### REQUIRED WORK:
(a) In the Suniula rugby biography, which statistical categories put Suniula among the leading American rugby sevens players? List each one on its own line.
(b) From the Suniula rugby biography, reproduce the passage from "Suniula made his" to "World Series tournament." word for word.

### EXTRACT PROVIDED:

During his career, Suniula was among the leading American rugby sevens players on the World Rugby Sevens Series circuit in several major statistical categories, including appearances, points scored and goals kicked. For the 2011-12 IRB Sevens World Series, Suniula was captain of the team.

Suniula made his debut for the United States national rugby sevens team at the NAWIRA RWC 7s Qualifier in fall 2008, and became a regular for the US during the 2008-09 IRB Sevens World Series. Suniula played for the US at the 2009 Rugby World Cup Sevens. Suniula was the only US player to participate in every tournament during the 2009-10 IRB Sevens World Series tournament.

Suniula also represented the United States at the 2011 Pan American Games, where Suniula and his teammates earned a bronze medal.

==Other achievements==
Suniula played his club rugby for Belmont Shore, and was named MVP as Belmont Shore won the USA Rugby Men's Club Sevens Championship in 2011.

==Personal life==
Suniula married his wife in 2012.

Suniula is a Christian. Suniula has spoken about his faith saying, "God has blessed me with talent, and God's Word asks us what we are going to do with the talents He gives us. Rugby has given me a position of influence to be able to help mold and change kids' and adults' lives as I coach and partner with rugby players. With this level of influence comes a certain level of responsibility as well. I want to use my position to show Christ's love — to care for people as He cares for us all."

Shalom Suniula is the brother of Andrew Suniula and Roland Suniula, who are both also rugby players who have played for the United States national teams.

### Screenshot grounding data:
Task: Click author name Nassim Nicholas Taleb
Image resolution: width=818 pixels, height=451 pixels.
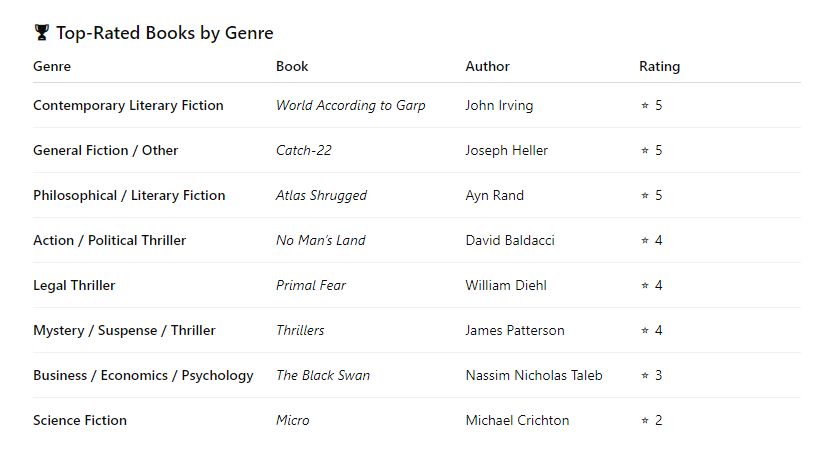Action: tap(534, 375)
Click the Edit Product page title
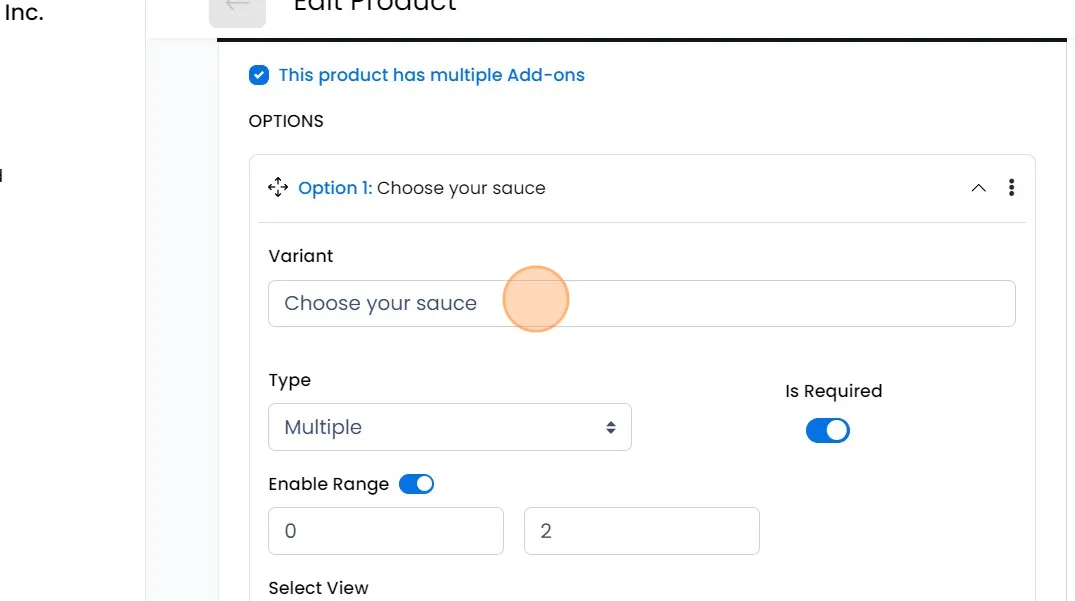The height and width of the screenshot is (601, 1075). coord(375,6)
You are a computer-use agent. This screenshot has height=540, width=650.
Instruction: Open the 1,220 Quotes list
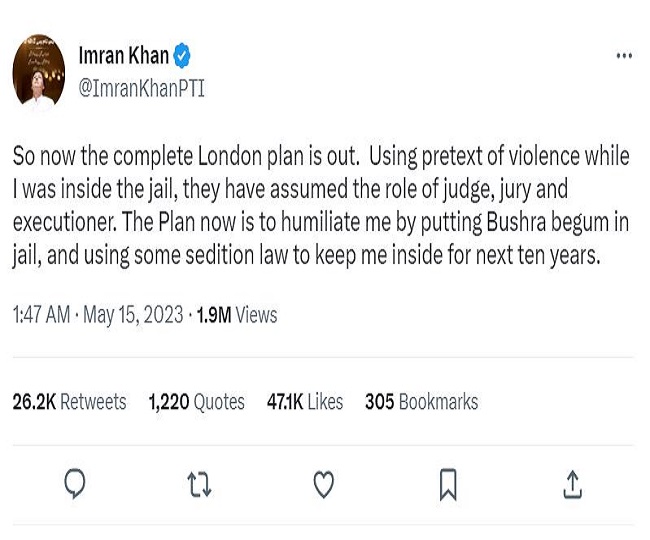coord(196,402)
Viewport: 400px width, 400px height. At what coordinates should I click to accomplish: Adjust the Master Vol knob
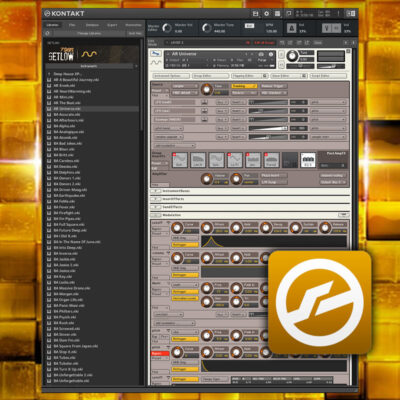[167, 28]
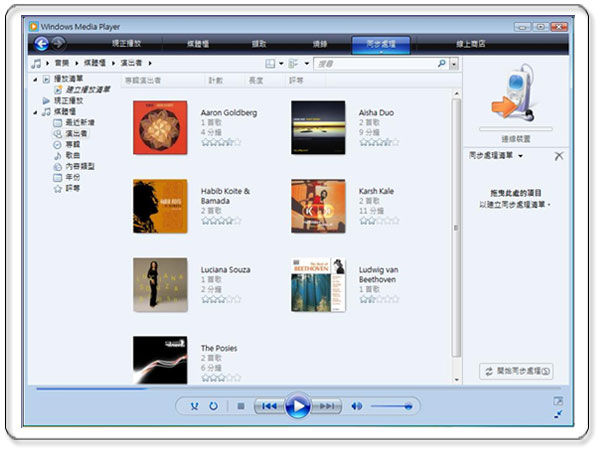Clear the sync list with X icon
600x450 pixels.
[x=558, y=156]
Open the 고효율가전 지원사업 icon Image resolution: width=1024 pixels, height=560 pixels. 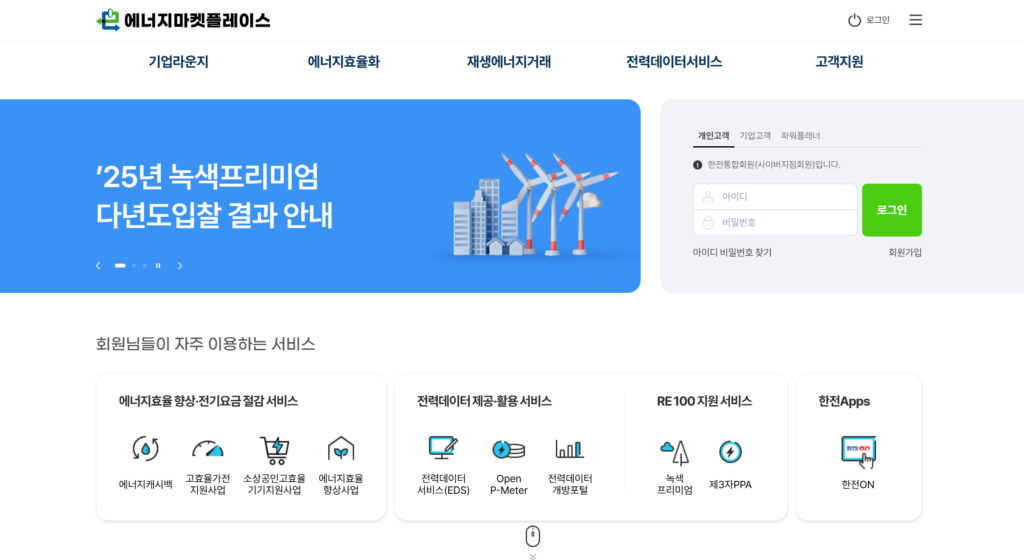click(208, 449)
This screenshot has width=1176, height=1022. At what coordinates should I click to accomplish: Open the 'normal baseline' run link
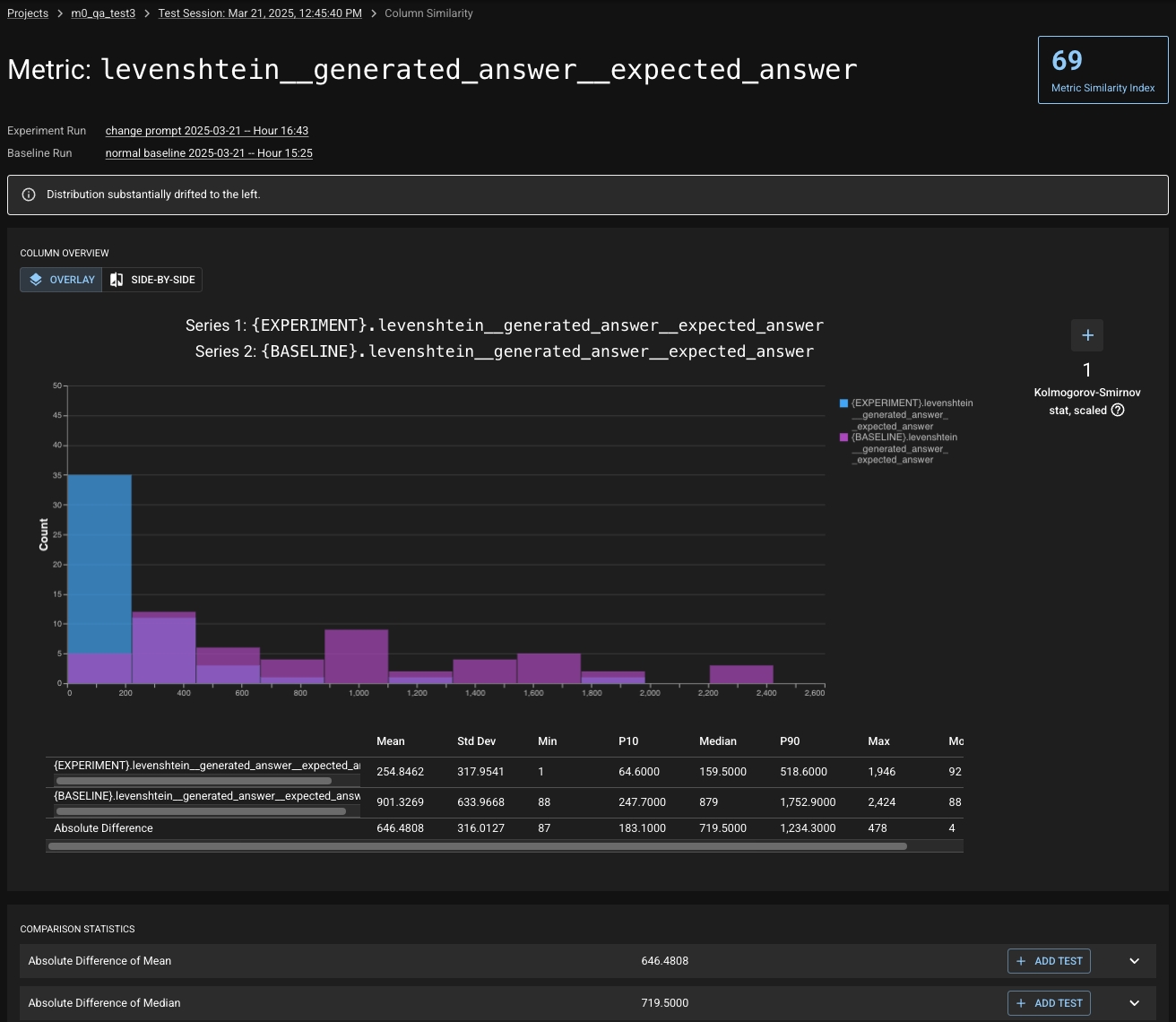click(x=209, y=153)
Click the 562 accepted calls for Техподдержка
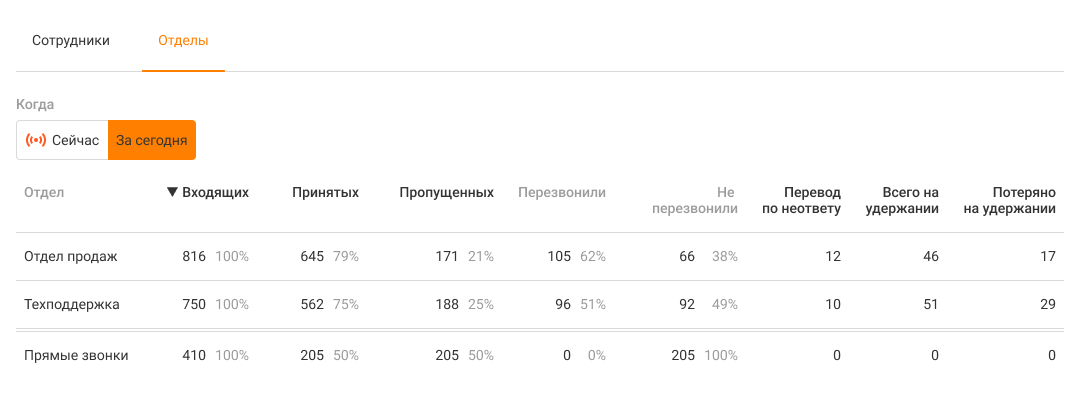The height and width of the screenshot is (403, 1080). pos(312,305)
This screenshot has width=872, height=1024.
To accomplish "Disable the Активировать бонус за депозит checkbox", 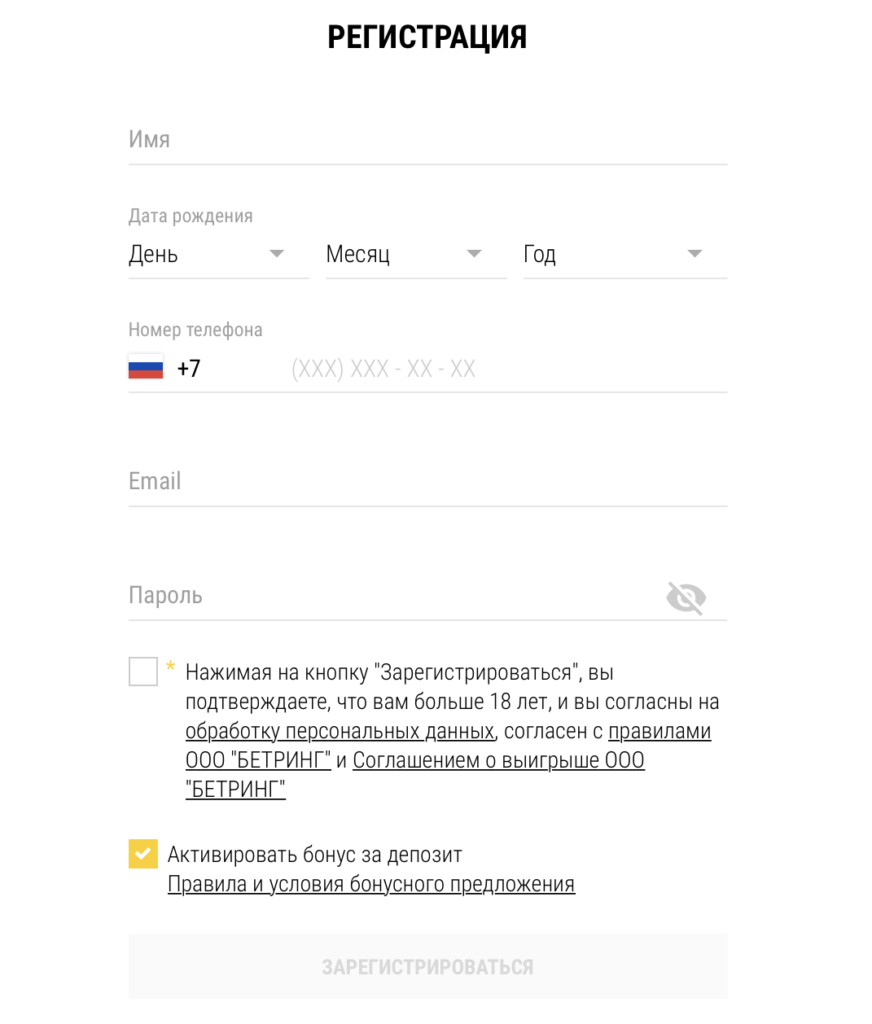I will (x=143, y=854).
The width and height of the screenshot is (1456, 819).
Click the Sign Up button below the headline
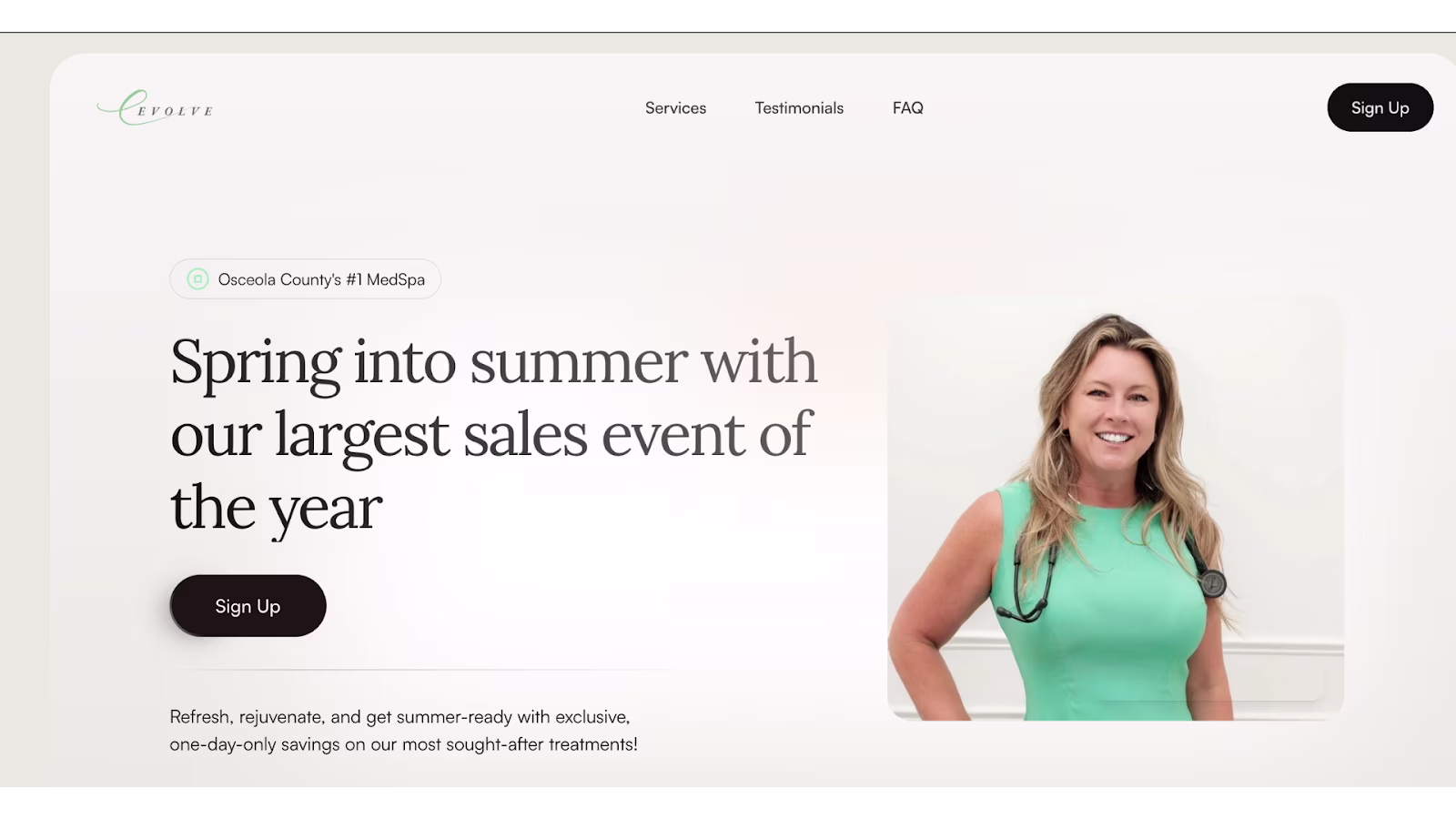[248, 606]
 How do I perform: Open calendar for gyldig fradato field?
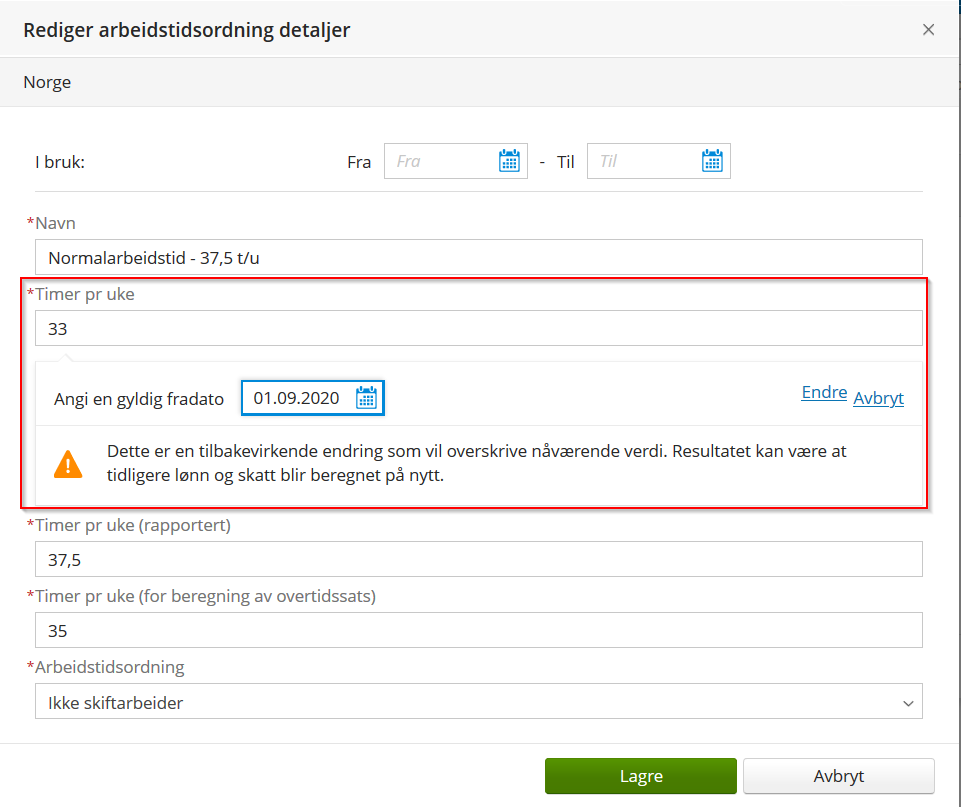(367, 398)
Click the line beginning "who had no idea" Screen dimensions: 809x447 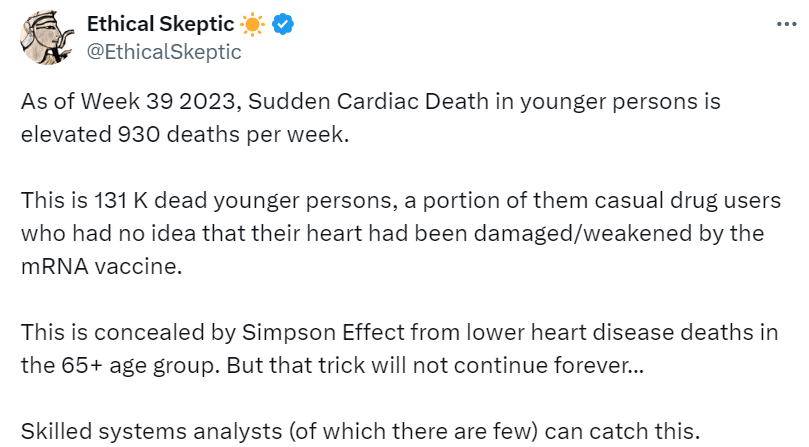tap(392, 233)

### EXERCISE RESULTS:
(a)
Appearances
Points scored
Goals kicked

(b)
Suniula made his debut for the United States national rugby sevens team at the NAWIRA RWC 7s Qualifier in fall 2008, and became a regular for the US during the 2008-09 IRB Sevens World Series. Suniula played for the US at the 2009 Rugby World Cup Sevens. Suniula was the only US player to participate in every tournament during the 2009-10 IRB Sevens World Series tournament.